◆ **DIRECTIVE**
Copy out everything in the data from the line that contains "Viewport: 1512px width, 802px height." down to the line that contains "Action: (674, 265)", including both of those lines, and leave the pictures out.

◆ **RECORDS SHOWN**
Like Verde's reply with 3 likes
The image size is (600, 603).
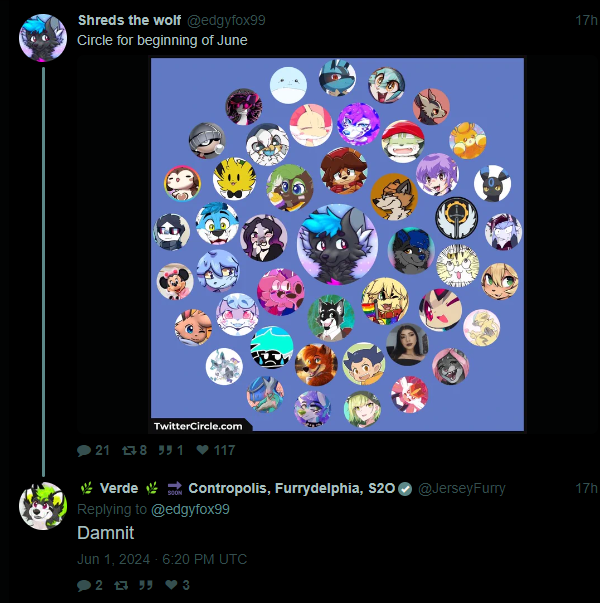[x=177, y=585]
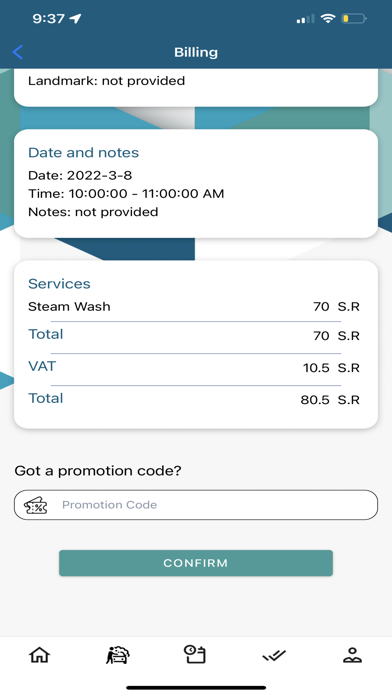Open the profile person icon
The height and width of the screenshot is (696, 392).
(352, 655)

---

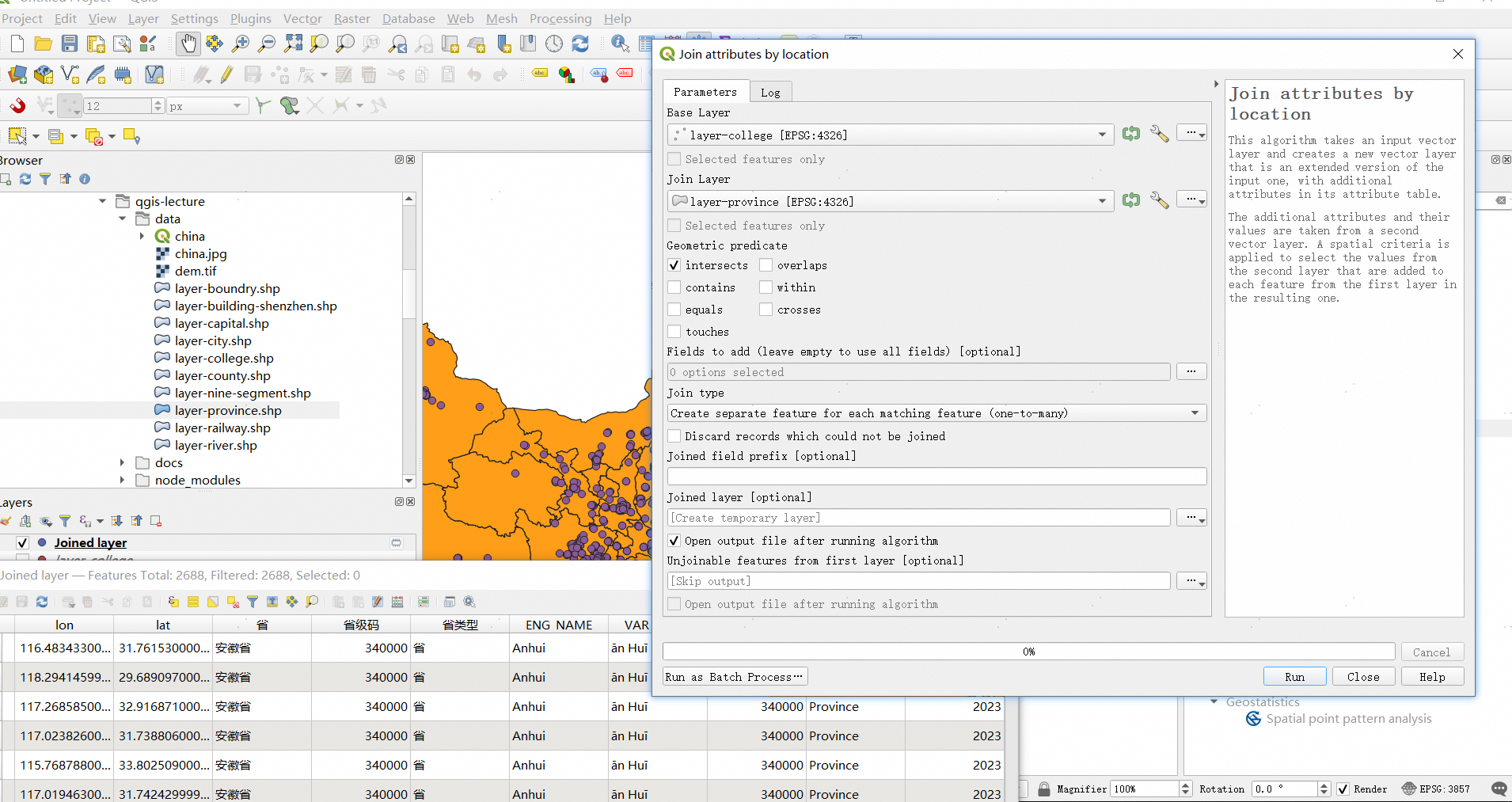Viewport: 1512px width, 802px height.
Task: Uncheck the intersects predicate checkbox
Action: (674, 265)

◆ **ANSWER TO THIS EXERCISE**
Viewport: 1512px width, 802px height.
Task: Uncheck the intersects predicate checkbox
Action: (674, 265)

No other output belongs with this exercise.